### [Aim]
Reproduce all of the following data line for line, keeping every character unchanged.

** Start Extracted records **

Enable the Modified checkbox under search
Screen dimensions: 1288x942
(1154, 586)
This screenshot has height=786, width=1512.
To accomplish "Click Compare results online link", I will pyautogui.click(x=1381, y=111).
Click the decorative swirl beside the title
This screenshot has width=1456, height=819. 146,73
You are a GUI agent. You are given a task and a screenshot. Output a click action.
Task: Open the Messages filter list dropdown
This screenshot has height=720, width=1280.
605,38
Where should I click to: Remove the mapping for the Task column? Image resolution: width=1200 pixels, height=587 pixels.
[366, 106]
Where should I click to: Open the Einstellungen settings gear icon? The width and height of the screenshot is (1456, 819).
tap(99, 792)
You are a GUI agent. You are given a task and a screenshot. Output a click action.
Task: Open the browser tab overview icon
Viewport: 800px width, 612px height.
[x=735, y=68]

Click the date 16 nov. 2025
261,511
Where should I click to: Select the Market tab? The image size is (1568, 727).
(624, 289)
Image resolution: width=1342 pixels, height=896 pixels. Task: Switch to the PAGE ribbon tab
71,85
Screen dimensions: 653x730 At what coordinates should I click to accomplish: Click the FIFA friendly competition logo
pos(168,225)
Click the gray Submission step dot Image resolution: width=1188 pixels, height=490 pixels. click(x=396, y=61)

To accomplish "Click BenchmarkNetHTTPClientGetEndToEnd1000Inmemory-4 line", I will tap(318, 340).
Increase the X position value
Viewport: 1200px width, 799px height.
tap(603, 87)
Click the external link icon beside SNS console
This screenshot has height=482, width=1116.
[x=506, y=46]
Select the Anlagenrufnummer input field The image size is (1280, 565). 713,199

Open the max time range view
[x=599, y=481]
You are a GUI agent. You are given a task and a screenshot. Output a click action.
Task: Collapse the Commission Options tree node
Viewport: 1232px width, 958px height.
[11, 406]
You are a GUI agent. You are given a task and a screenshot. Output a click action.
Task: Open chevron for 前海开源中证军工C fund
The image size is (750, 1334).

** End Extracted records **

### [Task output]
Enable the Modified checkbox under search
Screen dimensions: 1288x942
(1154, 586)
This screenshot has height=786, width=1512.
To accomplish "Click Compare results online link", I will pyautogui.click(x=1381, y=111).
Click the decorative swirl beside the title
This screenshot has width=1456, height=819. 146,73
You are a GUI agent. You are given a task and a screenshot. Output a click action.
Task: Open the Messages filter list dropdown
This screenshot has height=720, width=1280.
605,38
Where should I click to: Remove the mapping for the Task column? Image resolution: width=1200 pixels, height=587 pixels.
[366, 106]
Where should I click to: Open the Einstellungen settings gear icon? The width and height of the screenshot is (1456, 819).
tap(99, 792)
You are a GUI agent. You are given a task and a screenshot. Output a click action.
Task: Open the browser tab overview icon
Viewport: 800px width, 612px height.
[x=735, y=68]

Click the date 16 nov. 2025
261,511
Where should I click to: Select the Market tab? The image size is (1568, 727).
(624, 289)
Image resolution: width=1342 pixels, height=896 pixels. Task: Switch to the PAGE ribbon tab
71,85
Screen dimensions: 653x730 At what coordinates should I click to accomplish: Click the FIFA friendly competition logo
pos(168,225)
Click the gray Submission step dot Image resolution: width=1188 pixels, height=490 pixels. click(x=396, y=61)

To accomplish "Click BenchmarkNetHTTPClientGetEndToEnd1000Inmemory-4 line", I will tap(318, 340).
Increase the X position value
Viewport: 1200px width, 799px height.
tap(603, 87)
Click the external link icon beside SNS console
This screenshot has height=482, width=1116.
[x=506, y=46]
Select the Anlagenrufnummer input field The image size is (1280, 565). 713,199

Open the max time range view
[x=599, y=481]
You are a GUI agent. You are given a task and a screenshot. Output a click action.
Task: Collapse the Commission Options tree node
Viewport: 1232px width, 958px height.
[11, 406]
You are a GUI agent. You are given a task and a screenshot. Output a click action.
Task: Open chevron for 前海开源中证军工C fund
The image size is (750, 1334).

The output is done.